Freshman Delaney McBryde survived cancer at age two. Her mother cut her hair after it began falling out as a side effect of treatment. Delaney now gets her hair cut and donates to the children who also have cancer.

Freshman Delaney McBryde survived cancer at age two. Her mother cut her hair after it began falling out as a side effect of treatment. Delaney now gets her hair cut and donates to the children who also have cancer.

Nastassia Carter, Reporter

Every year 15,780 children are diagnosed with cancer. Nearly 2,000 die from it and 80 percent of children diagnosed with cancer before age 20 years survive at least five years. Cancer is rare in young children. Treatments include chemotherapy and radiation.

Freshman Delaney McBryde was diagnosed with Acute Lymphocytic Leukemia (A.L.L) at the age of two.

“I remember one night she would go to sleep she would just be lying there, and every time I looked at her I could tell that something just wasn’t right,” her mother Dusty said. “So I told my husband something wasn’t right and that we needed to take her to the hospital.”

Delaney ended up going to the hospital that night, and the doctors told Dusty that she had cancer and that if they had waited another day to take her to the hospital she could’ve died.

“The hardest part about having cancer is having the IV on me and being in the hospital and being sick constantly,” Delaney said.

They lived in Premont, Texas, at the time.
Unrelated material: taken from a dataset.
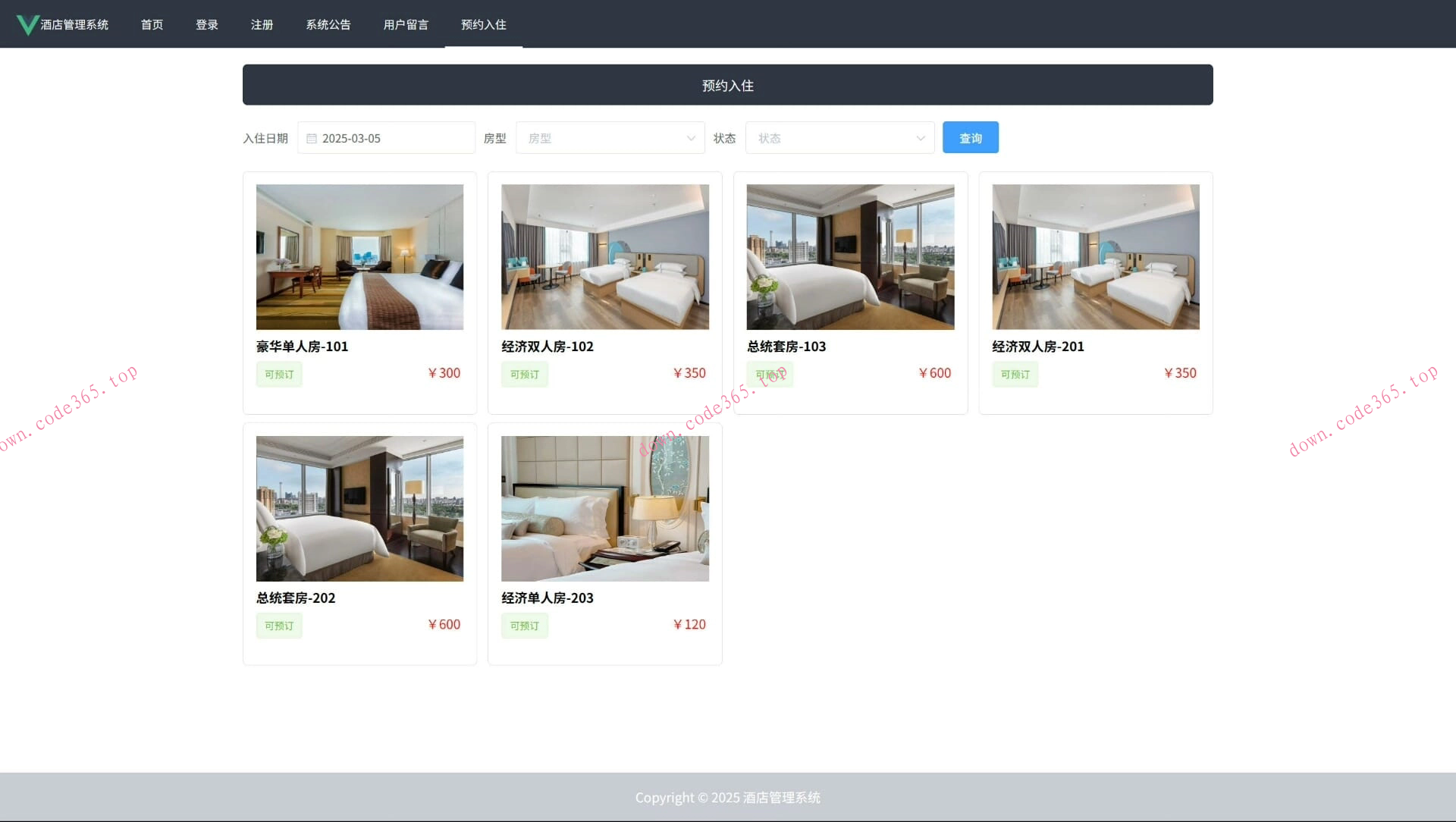Click 可预订 tag on 经济双人房-201
Viewport: 1456px width, 822px height.
(1015, 375)
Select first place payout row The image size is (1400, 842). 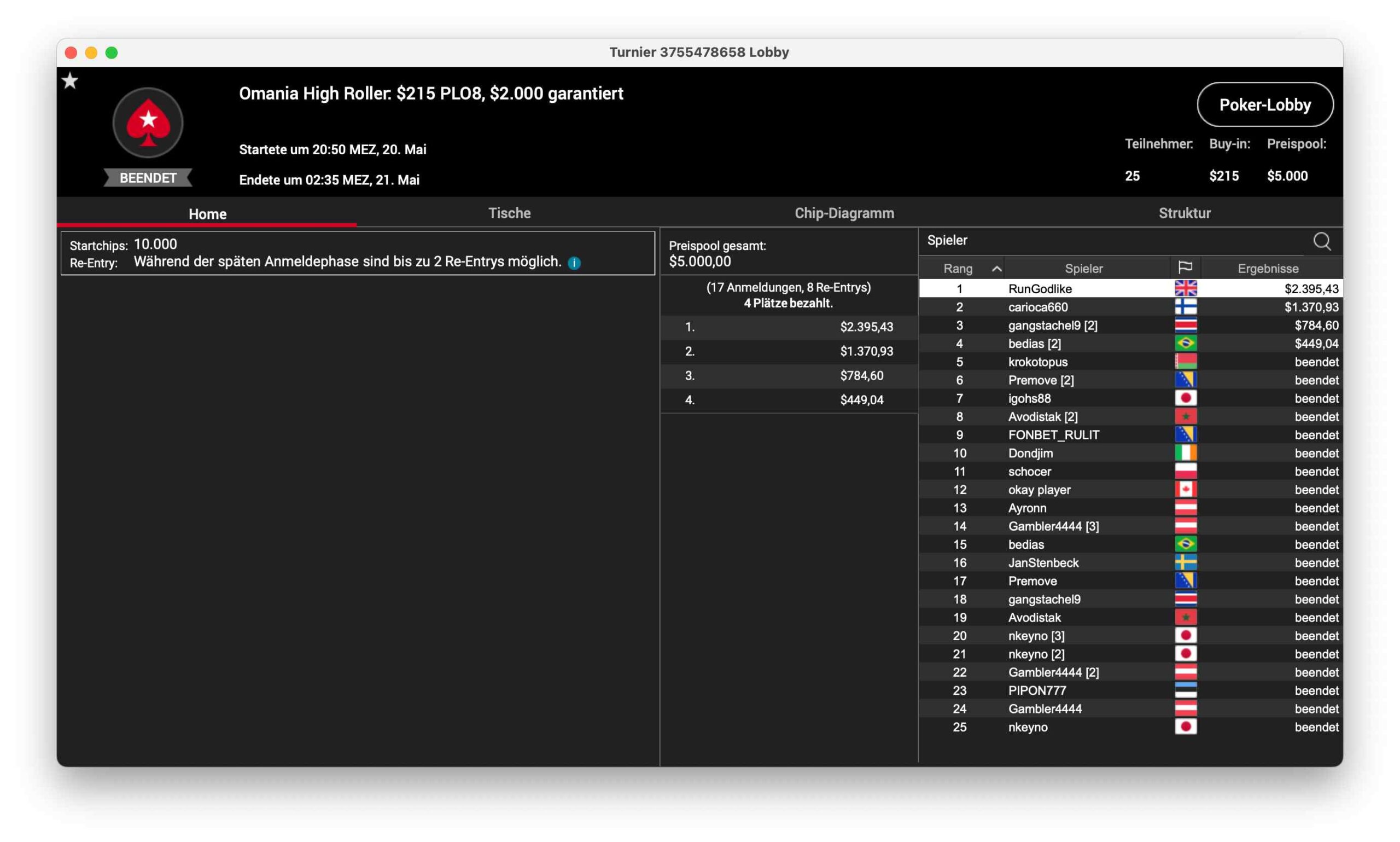click(x=788, y=327)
She went to Driscoll Children’s Hospital in Corpus Christi. The doctors treated the cancer with chemotherapy and radiation shots. Delaney’s least favorite part was having to get shots with very long needles.

“I remember I had always done her hair before all the cancer had happened, then all of sudden her hair was falling out and I couldn’t stand to look at her like that so I had cut her hair,” Dusty said.

Delaney feels happy and relieved that the cancer gone, but at the same time she is worried that it could come back, especially since at this age it is easier for the cancer to come back.

“Even though I had cancer it never stopped me from achieving my dreams,” Delaney said. “Live life to the fullest, because there’s no promise of tomorrow.”